Nailing every single one of these points and therefore standing tall as one of the greatest teen cult movies around is Michael Lehmann’s Heathers, a groundbreaking satire that took in all the usual targets of obnoxious bitchy cliques, clueless parents, do-gooding school councillors and tempestuous romances with the local bad boy all processed through the snappy inner monologue of a sardonic female lead. However, the movie also takes aim at some delightfully dark material such as teen suicides and school shootings. To say that the world hasn’t exactly learned from Heathers is an understatement, but in a cruelly amusing way that true Heathers fans will understand – it only makes the movie funnier. Or to quote Heather no. 1, Fuck me gently with a Chainsaw, do I look like Mother Teresa?

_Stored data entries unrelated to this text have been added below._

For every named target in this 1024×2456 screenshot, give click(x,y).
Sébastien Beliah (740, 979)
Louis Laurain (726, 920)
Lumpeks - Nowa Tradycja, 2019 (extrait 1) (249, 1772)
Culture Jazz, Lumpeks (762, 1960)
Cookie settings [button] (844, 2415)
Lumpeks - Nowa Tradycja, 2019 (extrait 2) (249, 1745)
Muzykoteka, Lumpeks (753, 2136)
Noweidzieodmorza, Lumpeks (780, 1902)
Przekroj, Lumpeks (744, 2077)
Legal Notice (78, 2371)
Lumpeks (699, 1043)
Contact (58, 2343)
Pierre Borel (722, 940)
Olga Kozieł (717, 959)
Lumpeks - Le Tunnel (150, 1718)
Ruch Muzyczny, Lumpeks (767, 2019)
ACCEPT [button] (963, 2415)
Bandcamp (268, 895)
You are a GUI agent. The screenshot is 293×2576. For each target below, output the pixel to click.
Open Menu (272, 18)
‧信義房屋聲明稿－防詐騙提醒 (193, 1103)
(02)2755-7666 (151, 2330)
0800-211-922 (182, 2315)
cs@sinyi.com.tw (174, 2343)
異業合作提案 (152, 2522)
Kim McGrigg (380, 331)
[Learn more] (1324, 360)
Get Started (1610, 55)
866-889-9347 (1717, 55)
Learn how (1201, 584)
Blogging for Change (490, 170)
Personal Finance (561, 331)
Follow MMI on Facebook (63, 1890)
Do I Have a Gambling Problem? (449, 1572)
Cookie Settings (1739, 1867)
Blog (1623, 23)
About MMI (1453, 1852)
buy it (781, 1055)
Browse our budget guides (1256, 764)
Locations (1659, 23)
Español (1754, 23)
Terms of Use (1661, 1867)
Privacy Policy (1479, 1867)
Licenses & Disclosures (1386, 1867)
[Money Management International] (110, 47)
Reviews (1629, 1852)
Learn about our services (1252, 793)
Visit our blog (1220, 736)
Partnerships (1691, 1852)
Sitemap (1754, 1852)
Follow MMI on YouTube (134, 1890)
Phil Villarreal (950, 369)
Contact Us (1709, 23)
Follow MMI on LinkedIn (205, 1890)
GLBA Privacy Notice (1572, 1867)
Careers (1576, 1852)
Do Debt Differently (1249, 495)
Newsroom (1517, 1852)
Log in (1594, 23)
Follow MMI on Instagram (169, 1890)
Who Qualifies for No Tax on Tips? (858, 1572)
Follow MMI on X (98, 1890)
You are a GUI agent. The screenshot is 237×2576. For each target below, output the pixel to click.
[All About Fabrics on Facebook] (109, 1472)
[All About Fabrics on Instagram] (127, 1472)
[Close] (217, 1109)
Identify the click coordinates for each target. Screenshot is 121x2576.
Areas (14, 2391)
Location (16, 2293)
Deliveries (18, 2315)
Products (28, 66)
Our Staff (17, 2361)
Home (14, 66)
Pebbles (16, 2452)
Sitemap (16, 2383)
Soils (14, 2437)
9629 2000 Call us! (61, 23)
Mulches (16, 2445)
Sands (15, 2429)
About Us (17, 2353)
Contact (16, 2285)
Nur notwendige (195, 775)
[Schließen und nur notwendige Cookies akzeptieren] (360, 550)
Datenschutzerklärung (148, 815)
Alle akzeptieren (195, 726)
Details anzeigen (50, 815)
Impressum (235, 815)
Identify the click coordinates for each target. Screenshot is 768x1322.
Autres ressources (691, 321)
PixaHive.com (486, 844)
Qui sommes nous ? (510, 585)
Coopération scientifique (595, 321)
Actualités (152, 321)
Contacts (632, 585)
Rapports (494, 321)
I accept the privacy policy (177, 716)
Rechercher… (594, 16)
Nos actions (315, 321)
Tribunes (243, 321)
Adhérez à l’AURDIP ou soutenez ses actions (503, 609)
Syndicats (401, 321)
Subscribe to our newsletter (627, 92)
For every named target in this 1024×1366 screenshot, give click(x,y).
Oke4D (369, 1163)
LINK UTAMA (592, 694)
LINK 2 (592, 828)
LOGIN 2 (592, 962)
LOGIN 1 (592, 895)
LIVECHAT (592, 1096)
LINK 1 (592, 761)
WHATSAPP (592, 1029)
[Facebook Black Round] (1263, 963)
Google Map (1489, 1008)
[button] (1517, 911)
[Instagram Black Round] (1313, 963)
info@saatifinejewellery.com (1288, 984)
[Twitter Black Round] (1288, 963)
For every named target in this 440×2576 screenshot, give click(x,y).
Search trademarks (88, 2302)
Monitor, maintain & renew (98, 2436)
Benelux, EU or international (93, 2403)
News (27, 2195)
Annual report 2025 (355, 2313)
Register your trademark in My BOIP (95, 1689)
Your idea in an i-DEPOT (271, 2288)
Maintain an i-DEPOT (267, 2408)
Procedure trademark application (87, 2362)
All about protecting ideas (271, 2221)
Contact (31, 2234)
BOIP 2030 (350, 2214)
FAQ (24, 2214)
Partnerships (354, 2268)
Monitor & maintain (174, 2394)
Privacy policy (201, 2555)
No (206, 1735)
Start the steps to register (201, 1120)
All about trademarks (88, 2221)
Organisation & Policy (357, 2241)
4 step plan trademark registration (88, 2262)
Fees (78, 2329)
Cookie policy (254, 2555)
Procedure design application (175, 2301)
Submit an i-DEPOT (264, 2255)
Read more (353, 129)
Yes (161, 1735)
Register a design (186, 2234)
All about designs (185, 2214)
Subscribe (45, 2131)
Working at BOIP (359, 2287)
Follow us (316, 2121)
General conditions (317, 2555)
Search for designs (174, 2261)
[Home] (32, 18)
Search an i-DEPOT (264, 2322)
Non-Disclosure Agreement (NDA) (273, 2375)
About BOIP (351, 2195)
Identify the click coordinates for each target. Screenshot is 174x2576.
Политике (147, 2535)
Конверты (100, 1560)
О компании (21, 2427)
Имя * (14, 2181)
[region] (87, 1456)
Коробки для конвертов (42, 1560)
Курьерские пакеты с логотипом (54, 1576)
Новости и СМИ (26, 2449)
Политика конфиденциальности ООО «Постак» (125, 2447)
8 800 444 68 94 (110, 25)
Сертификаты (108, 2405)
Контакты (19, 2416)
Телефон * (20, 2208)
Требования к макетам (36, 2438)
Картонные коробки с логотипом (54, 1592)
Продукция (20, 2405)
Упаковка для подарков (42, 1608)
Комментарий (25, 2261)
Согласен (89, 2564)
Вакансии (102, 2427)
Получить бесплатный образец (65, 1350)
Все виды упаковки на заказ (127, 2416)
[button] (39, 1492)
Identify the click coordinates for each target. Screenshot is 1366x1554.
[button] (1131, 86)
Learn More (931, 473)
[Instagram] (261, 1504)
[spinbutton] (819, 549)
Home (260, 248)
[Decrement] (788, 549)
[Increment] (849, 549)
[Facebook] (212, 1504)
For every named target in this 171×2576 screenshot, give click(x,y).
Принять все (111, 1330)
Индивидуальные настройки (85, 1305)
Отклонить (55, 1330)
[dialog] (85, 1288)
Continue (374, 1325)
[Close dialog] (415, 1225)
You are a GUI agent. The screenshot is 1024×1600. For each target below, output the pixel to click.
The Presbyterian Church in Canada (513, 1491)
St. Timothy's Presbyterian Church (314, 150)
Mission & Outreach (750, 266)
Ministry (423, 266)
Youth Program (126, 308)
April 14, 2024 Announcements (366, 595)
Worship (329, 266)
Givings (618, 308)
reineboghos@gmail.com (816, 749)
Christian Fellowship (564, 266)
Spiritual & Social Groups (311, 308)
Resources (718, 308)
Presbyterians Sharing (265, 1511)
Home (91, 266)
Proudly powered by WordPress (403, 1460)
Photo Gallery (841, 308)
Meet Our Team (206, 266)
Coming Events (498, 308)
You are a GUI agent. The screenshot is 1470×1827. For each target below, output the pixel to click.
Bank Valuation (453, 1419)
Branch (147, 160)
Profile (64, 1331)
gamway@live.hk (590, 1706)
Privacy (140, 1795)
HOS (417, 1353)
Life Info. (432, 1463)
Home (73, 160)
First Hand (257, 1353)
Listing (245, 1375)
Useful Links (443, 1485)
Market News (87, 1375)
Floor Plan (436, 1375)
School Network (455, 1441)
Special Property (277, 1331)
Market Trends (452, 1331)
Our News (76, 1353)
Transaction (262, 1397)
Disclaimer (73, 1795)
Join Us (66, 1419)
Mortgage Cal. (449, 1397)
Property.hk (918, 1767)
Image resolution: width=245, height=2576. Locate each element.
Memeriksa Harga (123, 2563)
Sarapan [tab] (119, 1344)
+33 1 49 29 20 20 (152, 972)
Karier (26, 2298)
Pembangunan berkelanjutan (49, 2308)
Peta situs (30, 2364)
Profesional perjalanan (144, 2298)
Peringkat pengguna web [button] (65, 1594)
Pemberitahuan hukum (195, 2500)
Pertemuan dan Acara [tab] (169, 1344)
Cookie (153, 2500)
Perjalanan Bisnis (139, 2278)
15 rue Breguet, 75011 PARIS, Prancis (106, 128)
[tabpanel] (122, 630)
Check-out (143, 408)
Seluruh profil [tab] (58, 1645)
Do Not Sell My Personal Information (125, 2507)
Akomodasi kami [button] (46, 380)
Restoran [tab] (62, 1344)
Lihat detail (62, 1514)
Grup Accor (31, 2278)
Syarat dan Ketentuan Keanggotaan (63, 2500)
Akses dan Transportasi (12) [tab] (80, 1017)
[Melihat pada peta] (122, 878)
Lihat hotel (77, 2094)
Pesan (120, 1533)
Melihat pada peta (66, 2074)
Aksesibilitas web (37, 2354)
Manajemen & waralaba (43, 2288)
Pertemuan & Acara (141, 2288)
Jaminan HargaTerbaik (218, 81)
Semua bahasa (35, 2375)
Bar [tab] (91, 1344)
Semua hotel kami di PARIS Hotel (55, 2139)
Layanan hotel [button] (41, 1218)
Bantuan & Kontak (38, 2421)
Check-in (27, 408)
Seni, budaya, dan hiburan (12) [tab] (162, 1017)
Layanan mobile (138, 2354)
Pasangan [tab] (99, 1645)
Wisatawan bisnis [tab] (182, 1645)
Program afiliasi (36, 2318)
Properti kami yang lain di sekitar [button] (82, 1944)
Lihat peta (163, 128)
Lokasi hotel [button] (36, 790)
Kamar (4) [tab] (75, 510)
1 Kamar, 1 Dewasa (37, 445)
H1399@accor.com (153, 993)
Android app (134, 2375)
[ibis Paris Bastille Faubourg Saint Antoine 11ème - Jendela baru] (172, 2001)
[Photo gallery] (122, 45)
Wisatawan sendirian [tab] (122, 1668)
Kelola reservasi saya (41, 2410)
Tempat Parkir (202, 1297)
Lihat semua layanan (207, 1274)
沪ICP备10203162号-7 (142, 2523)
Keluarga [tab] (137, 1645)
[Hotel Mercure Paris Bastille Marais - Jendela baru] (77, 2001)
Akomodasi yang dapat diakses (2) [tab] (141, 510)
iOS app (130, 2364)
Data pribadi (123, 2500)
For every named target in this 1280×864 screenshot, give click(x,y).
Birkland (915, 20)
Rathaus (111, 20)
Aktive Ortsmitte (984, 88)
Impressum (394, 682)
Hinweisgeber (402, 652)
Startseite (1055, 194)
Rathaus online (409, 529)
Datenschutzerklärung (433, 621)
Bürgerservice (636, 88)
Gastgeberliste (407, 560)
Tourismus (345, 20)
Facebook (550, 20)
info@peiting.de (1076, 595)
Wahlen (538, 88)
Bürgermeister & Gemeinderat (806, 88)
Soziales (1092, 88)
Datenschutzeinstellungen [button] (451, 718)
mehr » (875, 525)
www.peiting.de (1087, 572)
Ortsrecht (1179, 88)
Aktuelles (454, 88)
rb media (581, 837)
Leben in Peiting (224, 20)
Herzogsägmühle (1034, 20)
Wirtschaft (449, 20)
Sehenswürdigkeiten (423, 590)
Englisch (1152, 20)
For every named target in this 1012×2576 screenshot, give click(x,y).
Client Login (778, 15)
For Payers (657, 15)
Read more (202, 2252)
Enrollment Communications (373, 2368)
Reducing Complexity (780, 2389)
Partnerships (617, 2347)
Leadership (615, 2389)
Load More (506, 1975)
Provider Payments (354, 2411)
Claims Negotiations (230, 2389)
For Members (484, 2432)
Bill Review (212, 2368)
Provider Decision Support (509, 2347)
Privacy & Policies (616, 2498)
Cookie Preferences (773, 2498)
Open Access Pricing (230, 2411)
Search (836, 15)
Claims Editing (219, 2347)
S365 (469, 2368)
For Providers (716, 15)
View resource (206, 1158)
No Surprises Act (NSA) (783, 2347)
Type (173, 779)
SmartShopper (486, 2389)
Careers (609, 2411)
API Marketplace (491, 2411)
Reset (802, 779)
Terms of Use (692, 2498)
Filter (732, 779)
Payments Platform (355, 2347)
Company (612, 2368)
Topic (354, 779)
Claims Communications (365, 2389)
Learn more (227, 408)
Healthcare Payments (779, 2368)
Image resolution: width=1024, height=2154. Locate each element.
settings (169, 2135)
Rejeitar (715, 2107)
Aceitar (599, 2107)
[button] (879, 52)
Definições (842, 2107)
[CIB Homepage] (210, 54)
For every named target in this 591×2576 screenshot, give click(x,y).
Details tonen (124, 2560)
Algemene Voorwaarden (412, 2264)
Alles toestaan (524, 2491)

Veronica Sawyer is a member of the popular but tyrannical clique that rules the hallways of Westerburg Highschool that are popularly known as the Heathers, but she is growing increasingly despondent about the way Heather Duke, Heather McNamara and their leader, Heather Chandler treat those they deem beneath them – what, you thought they were called The Heathers because they like a particular type of shrub?
However, her longing for a simpler time when she would hang out with the nicer friends from her childhood is put on the back burner when the impossibly charismatic Jason Dean turns up at her school and immediately makes a name for himself when he pulls an unloaded gun on a couple of bullying jocks in the cafeteria. While most people would run a mile at the sight of a gun totting student on a long black coat, Veronica is drawn to his nihilistic outlook on life that’s been forged by a mother who committed suicide and a mogul father who is uncomfortably enthusiastic about explosives.
After a night out where Veronica angers Chandler by refusing to sleep with a member of a frat and then accidently vomits on her, the prime Heather vows to destroy her life, but to counteract it, J.D. and Veronica aim to give a harmless concoction to make her sick in return. However J.D. – that mischievous little psycho – has switch mugs “accidently” so the Heather actually drinks drain cleaner and promptly dies in in their panic, he convinces Veronica to forge a suicide note to cover up the fact that a flat out murder has just been committed.
But a bizarre thing happens. Due to the popularity of Heather Chandler, the nature of her “suicide” makes the community only worship her more and thus a string of comical misunderstandings, public hypocrisy and yet more “suicides” starts to unfold. But when things start to reach critical mass, Veronica has to maybe accept that her complicated new boyfriend may just be an out and out serial killer.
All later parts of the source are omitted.